'''
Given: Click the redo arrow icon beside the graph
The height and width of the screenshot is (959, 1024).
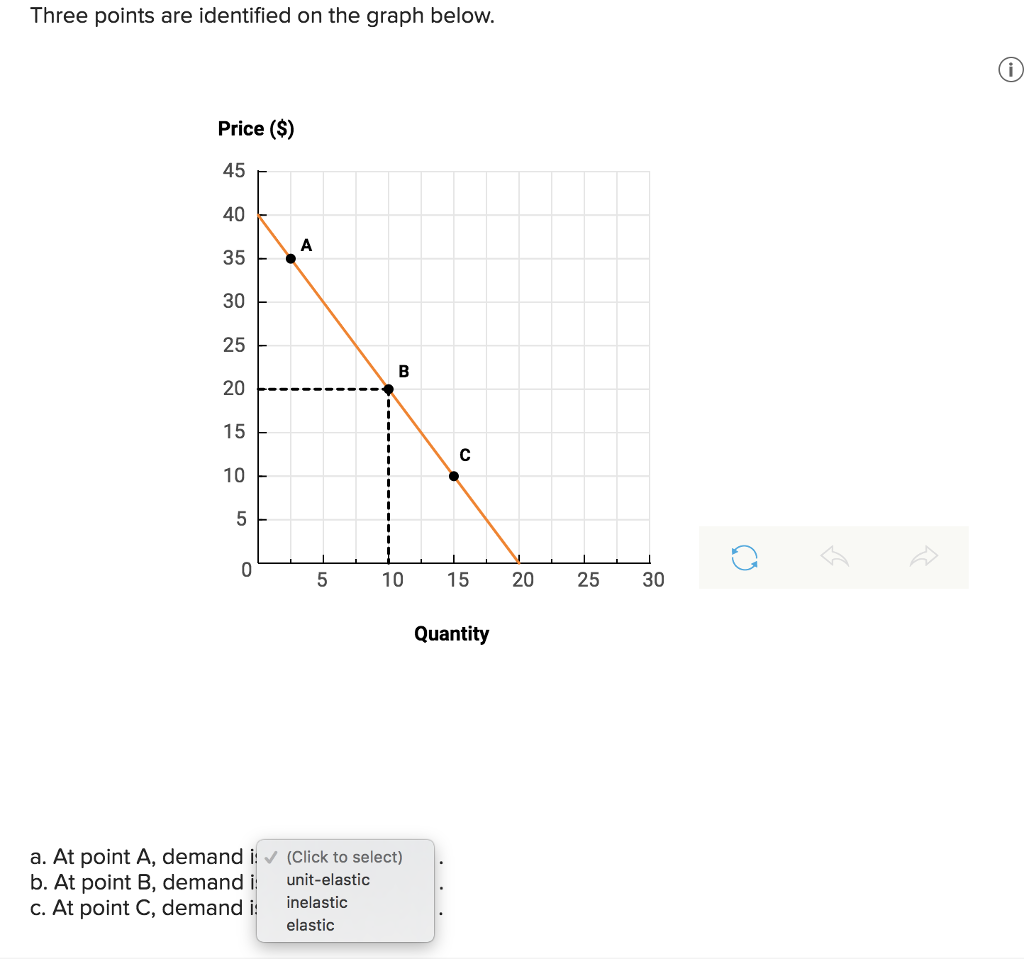Looking at the screenshot, I should [x=922, y=557].
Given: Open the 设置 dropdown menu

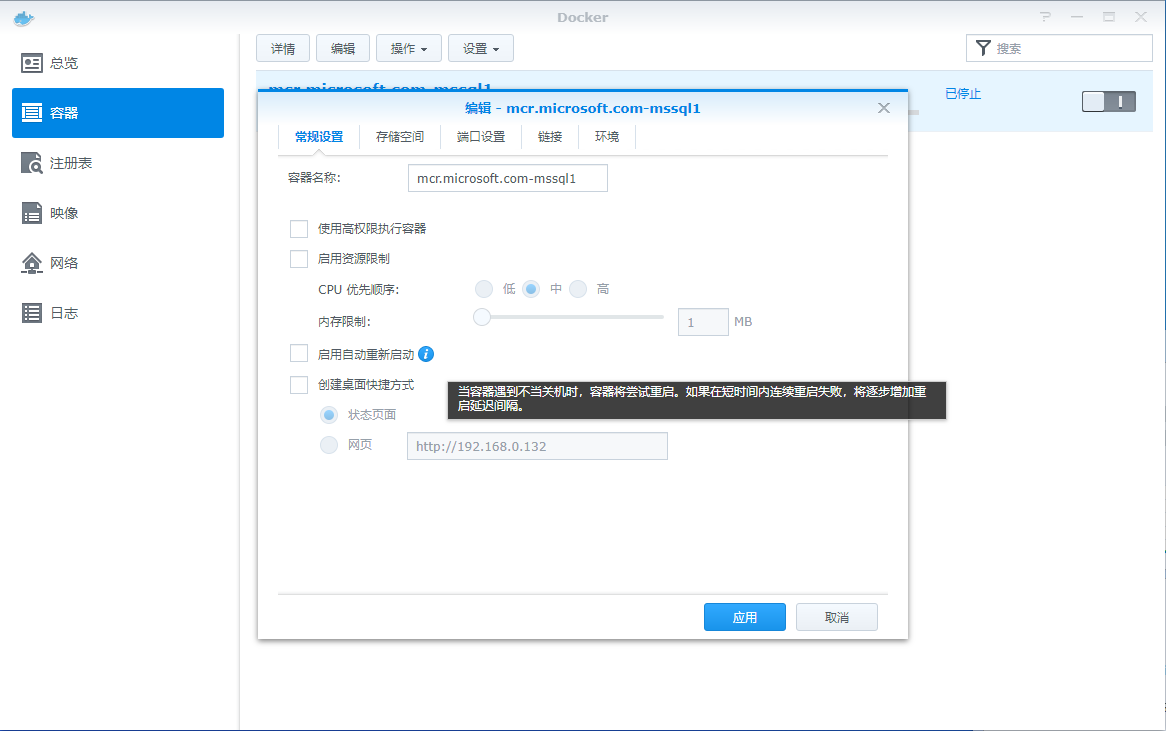Looking at the screenshot, I should tap(480, 48).
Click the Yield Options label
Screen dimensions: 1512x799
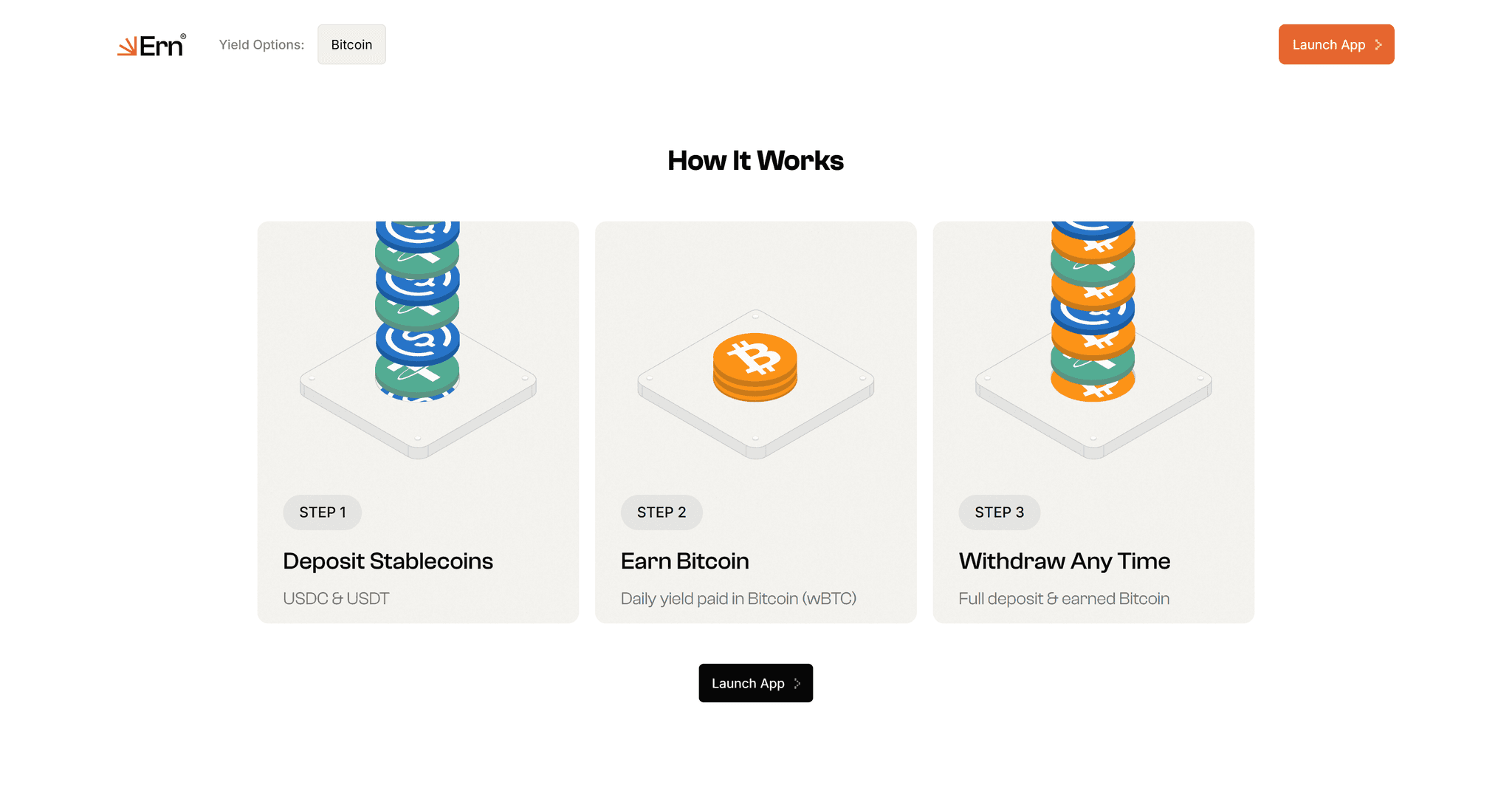(261, 44)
'''
* TASK REQUIREMENTS
Output the records above exactly as written, but leave out the pictures.

* ANSWER FOR THIS EXERCISE
Given: Click the redo arrow icon beside the graph
The height and width of the screenshot is (959, 1024).
Looking at the screenshot, I should [x=922, y=557].
Given: Open the 设置 dropdown menu

Looking at the screenshot, I should tap(480, 48).
Click the Yield Options label
Screen dimensions: 1512x799
(261, 44)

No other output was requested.